Work request.
Please set down the listing exactly, from the first line to the last.

Provided records.
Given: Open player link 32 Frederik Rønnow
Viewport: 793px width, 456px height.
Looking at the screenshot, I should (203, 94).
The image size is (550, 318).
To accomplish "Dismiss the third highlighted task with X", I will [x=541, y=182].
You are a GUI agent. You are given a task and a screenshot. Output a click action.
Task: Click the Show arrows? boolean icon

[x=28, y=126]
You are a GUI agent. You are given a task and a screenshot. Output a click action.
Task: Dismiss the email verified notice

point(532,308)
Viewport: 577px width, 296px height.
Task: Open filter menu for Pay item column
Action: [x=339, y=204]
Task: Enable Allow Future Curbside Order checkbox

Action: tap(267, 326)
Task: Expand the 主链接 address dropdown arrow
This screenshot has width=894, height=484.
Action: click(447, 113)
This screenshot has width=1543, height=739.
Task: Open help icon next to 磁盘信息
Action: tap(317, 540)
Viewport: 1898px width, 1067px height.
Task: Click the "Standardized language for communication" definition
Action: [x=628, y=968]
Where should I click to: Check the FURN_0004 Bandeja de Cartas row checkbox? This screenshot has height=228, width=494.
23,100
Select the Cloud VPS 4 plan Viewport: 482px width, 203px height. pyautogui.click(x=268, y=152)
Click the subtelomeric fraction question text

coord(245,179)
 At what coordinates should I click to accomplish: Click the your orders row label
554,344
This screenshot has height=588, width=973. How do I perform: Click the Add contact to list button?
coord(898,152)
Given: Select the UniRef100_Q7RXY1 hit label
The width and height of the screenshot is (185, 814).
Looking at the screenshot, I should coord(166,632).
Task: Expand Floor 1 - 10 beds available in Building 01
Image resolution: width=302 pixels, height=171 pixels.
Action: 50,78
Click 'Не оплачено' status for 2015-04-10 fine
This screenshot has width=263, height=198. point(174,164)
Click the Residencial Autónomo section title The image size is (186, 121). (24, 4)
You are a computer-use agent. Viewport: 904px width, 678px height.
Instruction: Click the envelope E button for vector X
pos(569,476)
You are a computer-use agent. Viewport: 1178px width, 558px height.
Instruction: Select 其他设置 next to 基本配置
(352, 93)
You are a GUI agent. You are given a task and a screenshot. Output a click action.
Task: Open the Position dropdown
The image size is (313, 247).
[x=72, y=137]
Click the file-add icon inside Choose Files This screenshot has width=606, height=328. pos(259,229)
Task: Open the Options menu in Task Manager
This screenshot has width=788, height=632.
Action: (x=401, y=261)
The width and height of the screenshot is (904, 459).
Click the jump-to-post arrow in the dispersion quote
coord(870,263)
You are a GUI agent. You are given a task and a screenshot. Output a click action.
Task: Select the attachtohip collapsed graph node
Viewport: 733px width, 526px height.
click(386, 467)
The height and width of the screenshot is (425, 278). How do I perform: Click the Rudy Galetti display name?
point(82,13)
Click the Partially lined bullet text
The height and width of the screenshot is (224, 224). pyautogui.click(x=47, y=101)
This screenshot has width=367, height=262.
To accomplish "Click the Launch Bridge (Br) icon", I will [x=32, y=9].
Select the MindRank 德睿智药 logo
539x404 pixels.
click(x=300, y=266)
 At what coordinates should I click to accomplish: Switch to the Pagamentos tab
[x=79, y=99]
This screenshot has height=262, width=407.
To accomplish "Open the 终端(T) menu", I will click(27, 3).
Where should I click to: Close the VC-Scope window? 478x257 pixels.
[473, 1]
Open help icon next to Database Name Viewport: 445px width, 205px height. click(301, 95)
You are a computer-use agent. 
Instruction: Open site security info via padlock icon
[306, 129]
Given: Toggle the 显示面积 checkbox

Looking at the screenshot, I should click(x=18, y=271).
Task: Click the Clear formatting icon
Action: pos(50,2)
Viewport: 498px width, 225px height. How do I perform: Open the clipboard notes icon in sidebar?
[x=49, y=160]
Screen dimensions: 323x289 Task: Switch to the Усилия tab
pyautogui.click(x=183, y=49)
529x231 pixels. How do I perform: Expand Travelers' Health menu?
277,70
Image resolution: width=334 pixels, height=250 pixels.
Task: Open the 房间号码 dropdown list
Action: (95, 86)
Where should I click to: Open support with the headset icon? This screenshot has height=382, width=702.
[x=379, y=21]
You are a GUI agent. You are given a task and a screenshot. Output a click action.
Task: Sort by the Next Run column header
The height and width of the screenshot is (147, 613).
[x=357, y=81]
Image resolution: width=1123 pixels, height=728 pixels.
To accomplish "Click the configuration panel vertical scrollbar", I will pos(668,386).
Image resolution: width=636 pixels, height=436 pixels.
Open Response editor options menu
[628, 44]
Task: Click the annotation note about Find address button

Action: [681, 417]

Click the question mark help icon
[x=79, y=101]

Response below.
Given: Open player link 32 Frederik Rønnow
Viewport: 793px width, 456px height.
Looking at the screenshot, I should (203, 94).
The image size is (550, 318).
To accomplish "Dismiss the third highlighted task with X", I will [x=541, y=182].
You are a GUI agent. You are given a task and a screenshot. Output a click action.
Task: Click the Show arrows? boolean icon

[x=28, y=126]
You are a GUI agent. You are given a task and a screenshot. Output a click action.
Task: Dismiss the email verified notice

point(532,308)
Viewport: 577px width, 296px height.
Task: Open filter menu for Pay item column
Action: [x=339, y=204]
Task: Enable Allow Future Curbside Order checkbox

Action: tap(267, 326)
Task: Expand the 主链接 address dropdown arrow
This screenshot has width=894, height=484.
Action: click(447, 113)
This screenshot has width=1543, height=739.
Task: Open help icon next to 磁盘信息
Action: tap(317, 540)
Viewport: 1898px width, 1067px height.
Task: Click the "Standardized language for communication" definition
Action: [x=628, y=968]
Where should I click to: Check the FURN_0004 Bandeja de Cartas row checkbox? This screenshot has height=228, width=494.
23,100
Select the Cloud VPS 4 plan Viewport: 482px width, 203px height. pyautogui.click(x=268, y=152)
Click the subtelomeric fraction question text

coord(245,179)
 At what coordinates should I click to accomplish: Click the your orders row label
554,344
This screenshot has height=588, width=973. How do I perform: Click the Add contact to list button?
coord(898,152)
Given: Select the UniRef100_Q7RXY1 hit label
The width and height of the screenshot is (185, 814).
Looking at the screenshot, I should coord(166,632).
Task: Expand Floor 1 - 10 beds available in Building 01
Image resolution: width=302 pixels, height=171 pixels.
Action: 50,78
Click 'Не оплачено' status for 2015-04-10 fine
This screenshot has width=263, height=198. point(174,164)
Click the Residencial Autónomo section title The image size is (186, 121). (24, 4)
You are a computer-use agent. Viewport: 904px width, 678px height.
Instruction: Click the envelope E button for vector X
pos(569,476)
You are a computer-use agent. Viewport: 1178px width, 558px height.
Instruction: Select 其他设置 next to 基本配置
(352, 93)
You are a GUI agent. You are given a task and a screenshot. Output a click action.
Task: Open the Position dropdown
The image size is (313, 247).
[x=72, y=137]
Click the file-add icon inside Choose Files This screenshot has width=606, height=328. pos(259,229)
Task: Open the Options menu in Task Manager
This screenshot has width=788, height=632.
Action: (x=401, y=261)
The width and height of the screenshot is (904, 459).
Click the jump-to-post arrow in the dispersion quote
coord(870,263)
You are a GUI agent. You are given a task and a screenshot. Output a click action.
Task: Select the attachtohip collapsed graph node
Viewport: 733px width, 526px height.
click(386, 467)
The height and width of the screenshot is (425, 278). How do I perform: Click the Rudy Galetti display name?
point(82,13)
Click the Partially lined bullet text
The height and width of the screenshot is (224, 224). pyautogui.click(x=47, y=101)
This screenshot has width=367, height=262.
To accomplish "Click the Launch Bridge (Br) icon", I will [x=32, y=9].
Select the MindRank 德睿智药 logo
539x404 pixels.
click(x=300, y=266)
 At what coordinates should I click to accomplish: Switch to the Pagamentos tab
[x=79, y=99]
This screenshot has height=262, width=407.
To accomplish "Open the 终端(T) menu", I will click(27, 3).
Where should I click to: Close the VC-Scope window? 478x257 pixels.
[473, 1]
Open help icon next to Database Name Viewport: 445px width, 205px height. click(301, 95)
You are a computer-use agent. 
Instruction: Open site security info via padlock icon
[306, 129]
Given: Toggle the 显示面积 checkbox

Looking at the screenshot, I should click(x=18, y=271).
Task: Click the Clear formatting icon
Action: pos(50,2)
Viewport: 498px width, 225px height. How do I perform: Open the clipboard notes icon in sidebar?
[x=49, y=160]
Screen dimensions: 323x289 Task: Switch to the Усилия tab
pyautogui.click(x=183, y=49)
529x231 pixels. How do I perform: Expand Travelers' Health menu?
277,70
Image resolution: width=334 pixels, height=250 pixels.
Task: Open the 房间号码 dropdown list
Action: (95, 86)
Where should I click to: Open support with the headset icon? This screenshot has height=382, width=702.
[x=379, y=21]
You are a GUI agent. You are given a task and a screenshot. Output a click action.
Task: Sort by the Next Run column header
The height and width of the screenshot is (147, 613).
[x=357, y=81]
Image resolution: width=1123 pixels, height=728 pixels.
To accomplish "Click the configuration panel vertical scrollbar", I will pos(668,386).
Image resolution: width=636 pixels, height=436 pixels.
Open Response editor options menu
[628, 44]
Task: Click the annotation note about Find address button

Action: [681, 417]

Click the question mark help icon
[x=79, y=101]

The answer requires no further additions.